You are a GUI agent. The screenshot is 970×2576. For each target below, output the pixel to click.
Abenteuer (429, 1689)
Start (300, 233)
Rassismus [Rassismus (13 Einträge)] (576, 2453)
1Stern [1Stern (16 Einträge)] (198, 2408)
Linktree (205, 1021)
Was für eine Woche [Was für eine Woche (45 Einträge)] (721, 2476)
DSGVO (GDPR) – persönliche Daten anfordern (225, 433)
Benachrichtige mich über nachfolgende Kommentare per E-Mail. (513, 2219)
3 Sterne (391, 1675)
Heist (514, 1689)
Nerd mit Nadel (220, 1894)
========================================================================
WORK INSTRUCTIONS
Put every one of the entries above into a Markdown table with two columns, Row and Entry text. Give each line its own numbered row and leave out any blank lines.

RESULT BELOW
| Row | Entry text |
|---|---|
| 1 | You are a GUI agent. The screenshot is 970×2576. For each target below, output the pixel to click. |
| 2 | Abenteuer (429, 1689) |
| 3 | Start (300, 233) |
| 4 | Rassismus [Rassismus (13 Einträge)] (576, 2453) |
| 5 | 1Stern [1Stern (16 Einträge)] (198, 2408) |
| 6 | Linktree (205, 1021) |
| 7 | Was für eine Woche [Was für eine Woche (45 Einträge)] (721, 2476) |
| 8 | DSGVO (GDPR) – persönliche Daten anfordern (225, 433) |
| 9 | Benachrichtige mich über nachfolgende Kommentare per E-Mail. (513, 2219) |
| 10 | 3 Sterne (391, 1675) |
| 11 | Heist (514, 1689) |
| 12 | Nerd mit Nadel (220, 1894) |